In [1]:
import pickle
import requests
import pandas as pd
import numpy as np

In [2]:
def request_url(url):
    """Request access to a URL. The user agent was modified because the default ("Python-urllib/3.5")
    is usually blocked.

    Args:
        url (str): It should contain a valid URL.

    Return:
        Request object.

    """

    response = requests.get(url, headers={'User-Agent': 'Mozilla/5.0 (X11; U; Linux i686) Gecko/20071127 Firefox/2.0.0.11'}, 
                            verify=False, timeout=30) #, 
    return response.text

# Read data

Reading three data sources:

1. Gateway to Research
2. InnovateUK
3. H2020

The goal is to preprocess these datasets, keep only the instances with abstracts and reduce the feature space to funding, names, dates and descriptions.

## GtR data

In [3]:
gtr_data = pd.read_csv('../data/raw/gtr_projects_orgs.csv')

# Keep unique projects for modelling
gtr_data.drop_duplicates('project_id', inplace=True)

gtr_data = gtr_data[gtr_data.abstract_texts.isnull() == False]

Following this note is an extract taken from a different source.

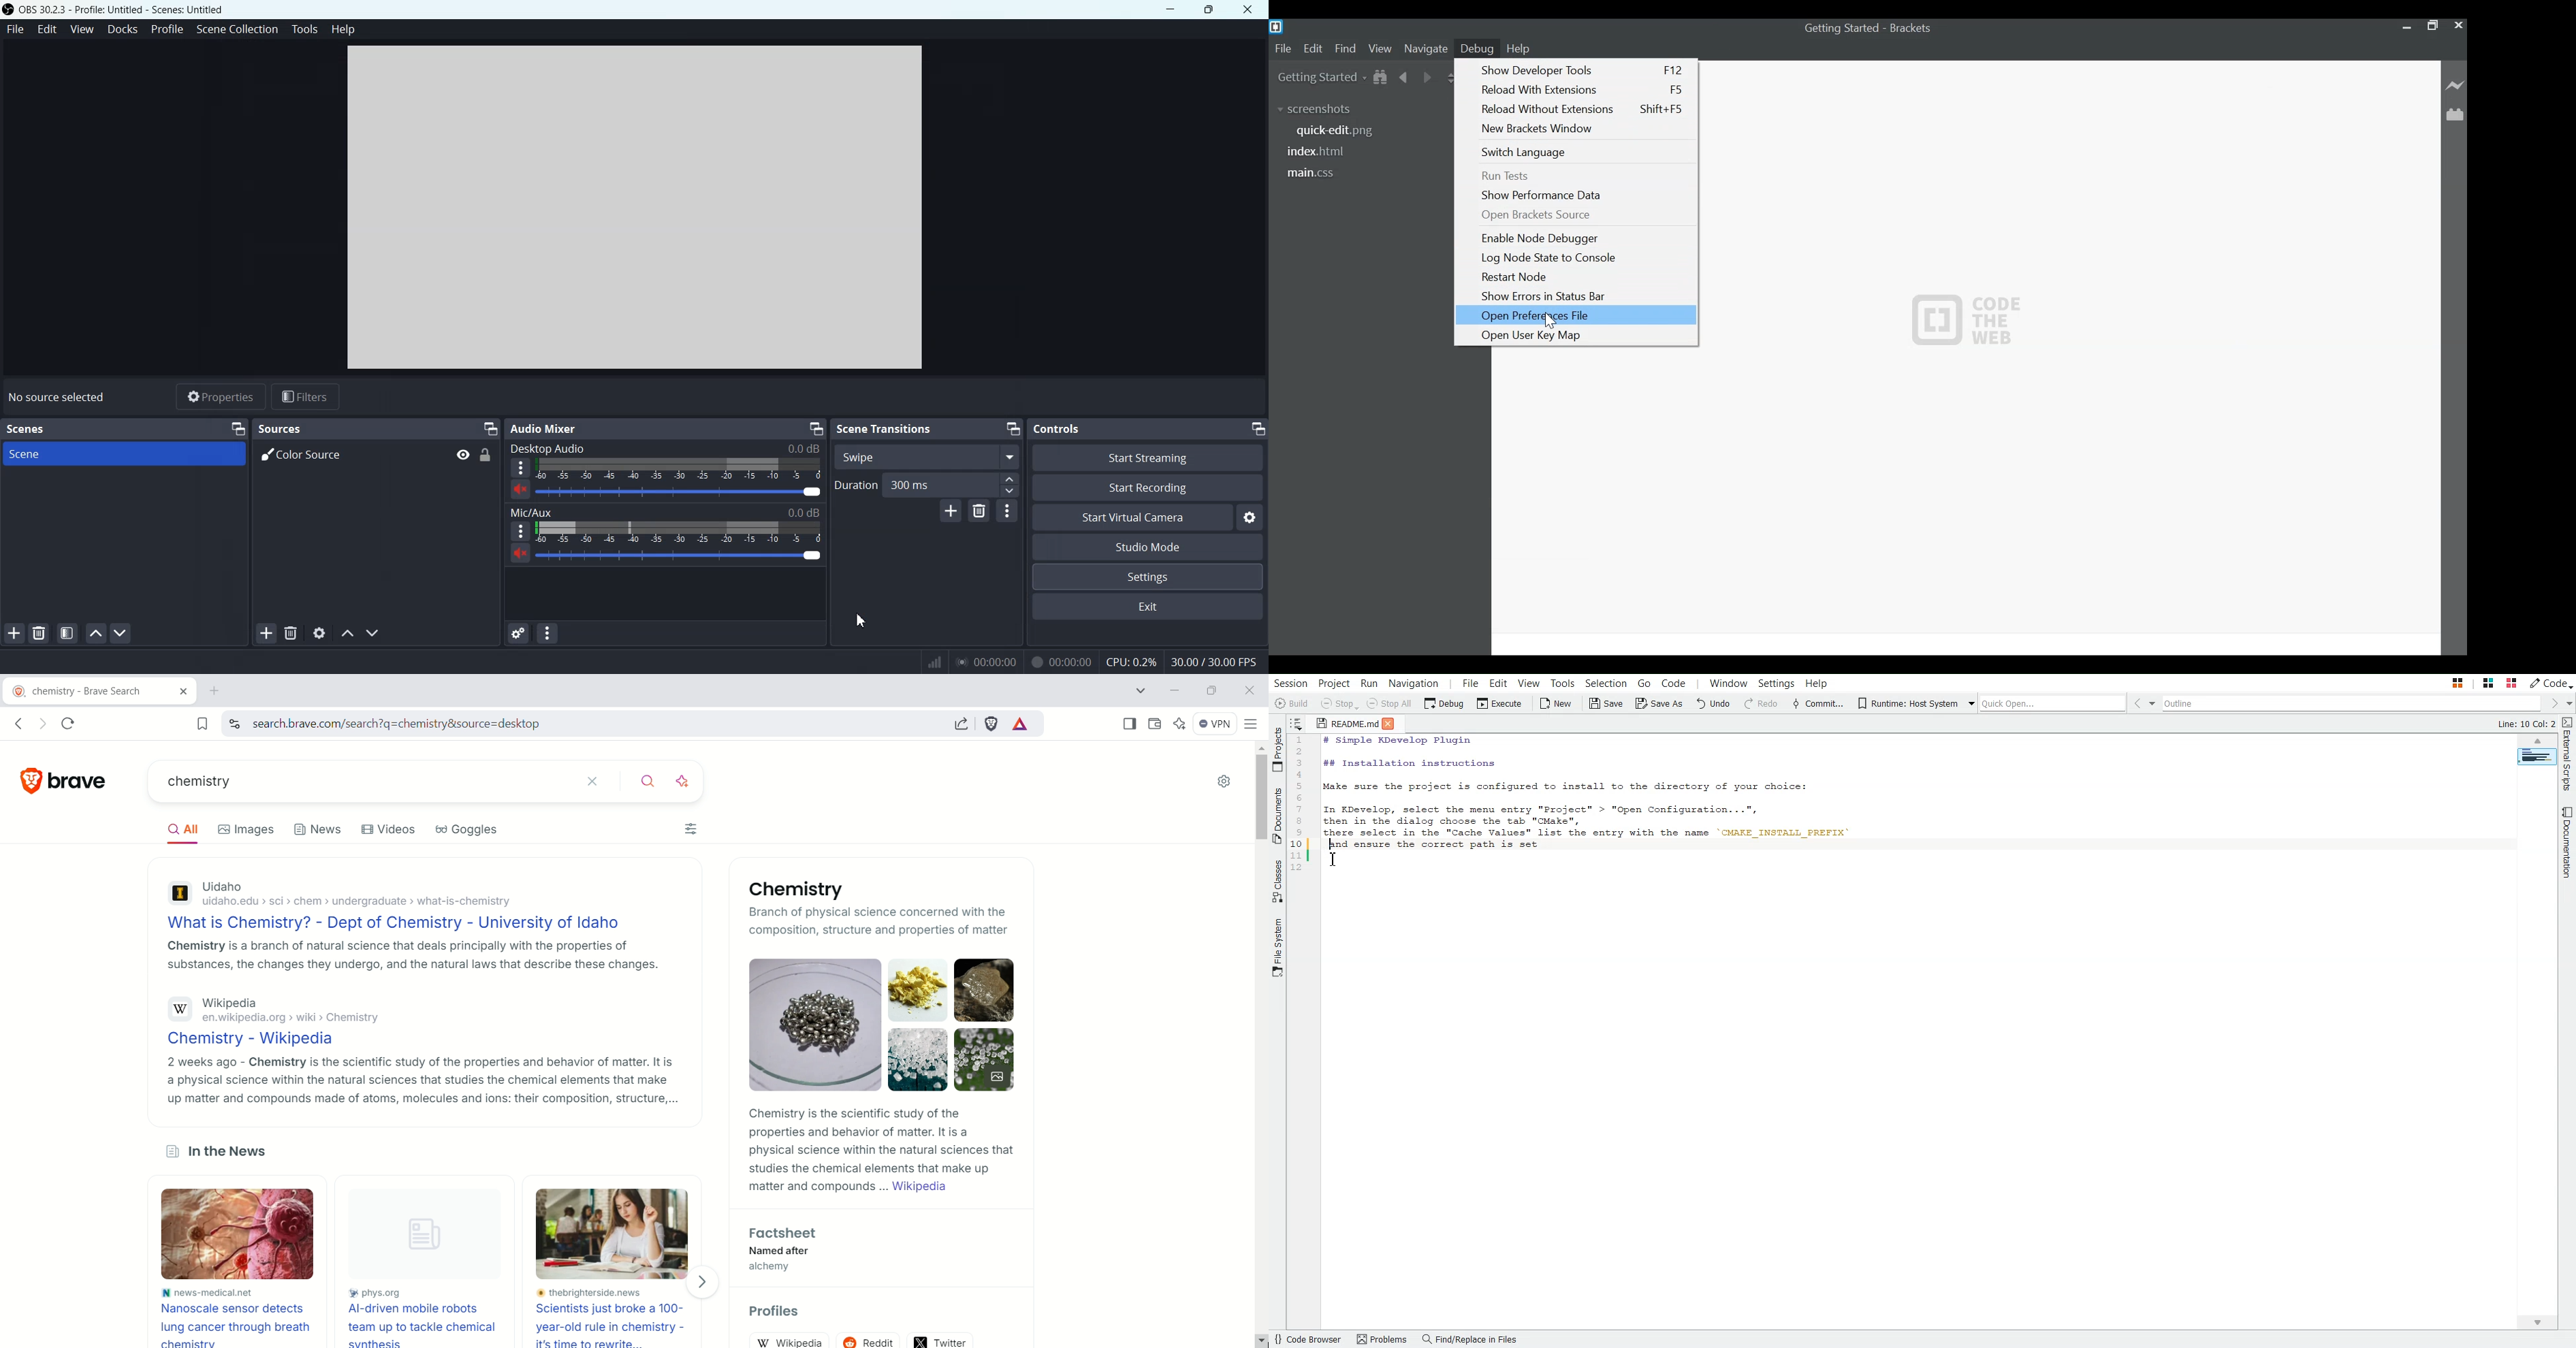 This screenshot has height=1372, width=2576. Describe the element at coordinates (1258, 428) in the screenshot. I see `Minimize` at that location.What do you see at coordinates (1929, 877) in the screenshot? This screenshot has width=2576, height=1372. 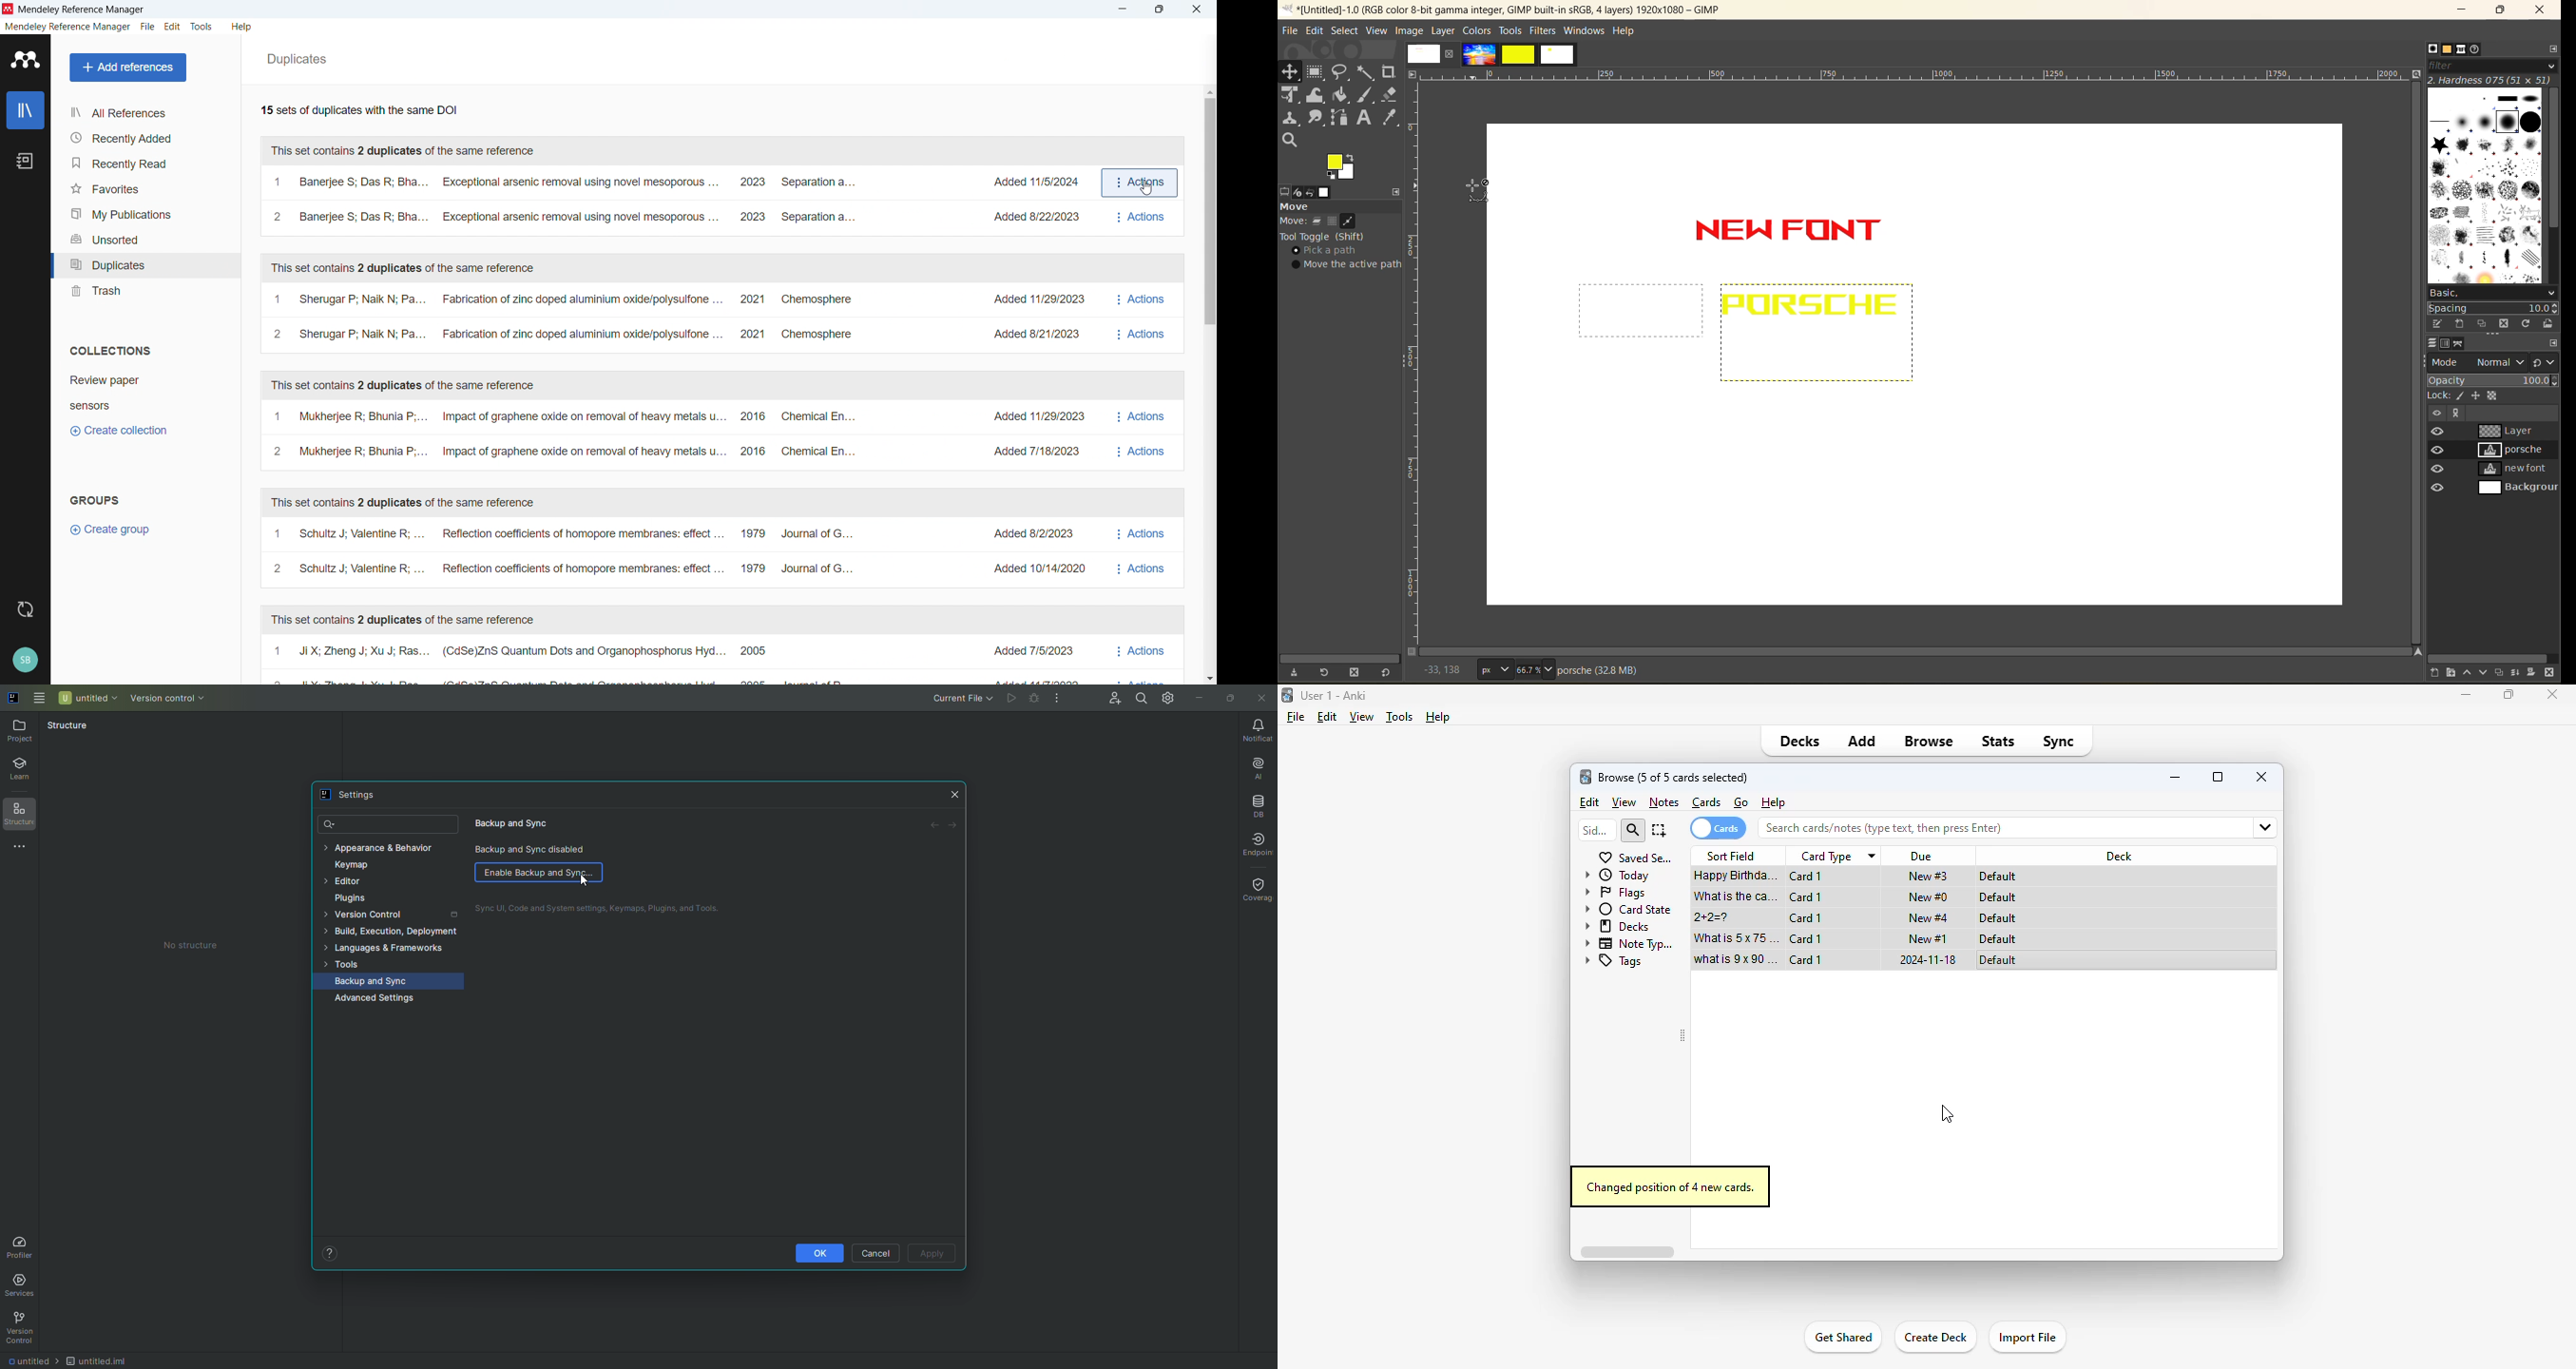 I see `new #3` at bounding box center [1929, 877].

# Drop topic columns that were generated by a previous analysis
gtr_data.drop([c for c in gtr_data.columns if c.startswith('tc')], axis=1, inplace=True)
gtr_data.drop(['Unnamed: 0', 'Unnamed: 0.1', 'is_wales'], axis=1, inplace=True)

# Create a dataset ID
gtr_data['dataset_id'] = 'gtr'
gtr_data.reset_index(inplace=True, drop=True)
gtr_data.set_index('project_id', inplace=True)

In [4]:
gtr_data.shape

(42572, 23)

GtR data did not have project titles so we used its API to collect them 

**WARNING**: takes quite a bit of time to run this.

In [5]:
# d = {}
# c = 1
# for id_ in gtr_data.index:
#     r = request_url(id_)
#     try:
#         d[id_] = re.findall('<ns2:title>(.*?)</ns2:title>', r)[0]
#     except Exception as e:
#         print(id_, e)
#     c += 1

In [6]:
# import pickle
# with open('../data/raw/gtr_titles.pickle', 'wb') as h:
#     pickle.dump(d, h)

In [7]:
with open('../data/raw/gtr_titles.pickle', 'rb') as h:
    d = pickle.load(h)

In [8]:
# Merge titles with GtR projects
gtr_data = gtr_data.merge(pd.DataFrame.from_dict(d, orient='index'), left_index=True, right_index=True)
gtr_data.reset_index(inplace=True)

gtr_data.rename(index=str, inplace=True, columns={0:'Project Title', 
                                                  'value_pounds':'Grant Offered (£)', 
                                                  'abstract_texts':'Public Description', 
                                                  'start_year':'Project Start Date', 'level_0':'project_id', 
                                                  'name':'Participant Name'})

## InnovateUK data

In [15]:
# InnovateUK
innovateuk = pd.read_excel('../data/raw/Innovate_UK_funded_projects_from_2004_to_1_March_2018.xlsx')
innovateuk.drop_duplicates('Project Number', inplace=True)
innovateuk['dataset_id'] = 'innovateuk'
innovateuk.rename(index=str, inplace=True, columns={'Project Number':'project_id'})

## H2020 data

In [16]:
h2020 = pd.read_csv('../data/raw/cordis-h2020projects.csv', sep=';')
h2020.rename(index=str, inplace=True, columns={'participants':'Participant Name', 
                                               'totalCost':'Grant Offered (£)', 
                                               'startDate':'Project Start Date', 
                                               'title':'Project Title',
                                               'objective':'Public Description',
                                               'id':'project_id'})
h2020['dataset_id'] = 'H2020'
h2020 = h2020[['Participant Name', 'Grant Offered (£)', 'Project Start Date', 
               'Project Title', 'Public Description', 'project_id', 'dataset_id']]

## Merging the datasets

In [17]:
df = pd.concat([
    gtr_data[['Participant Name', 'Grant Offered (£)', 'Public Description', 'Project Title', 'Project Start Date', 'LAD13NM', 'dataset_id', 'project_id']],
    innovateuk[['Project Title', 'Public Description', 'Project Start Date', 'Participant Name', 'Postcode', 'Grant Offered (£)', 'dataset_id', 'project_id']],
    h2020], axis=0)

In [18]:
df.shape

(74861, 9)

In [19]:
df.isnull().sum()

Grant Offered (£)       959
LAD13NM               32302
Participant Name       9482
Postcode              57414
Project Start Date      949
Project Title             0
Public Description        0
dataset_id                0
project_id                0
dtype: int64

In [20]:
df.reset_index(inplace=True, drop=True)

In [21]:
df.to_csv('../data/interim/research_grants.csv')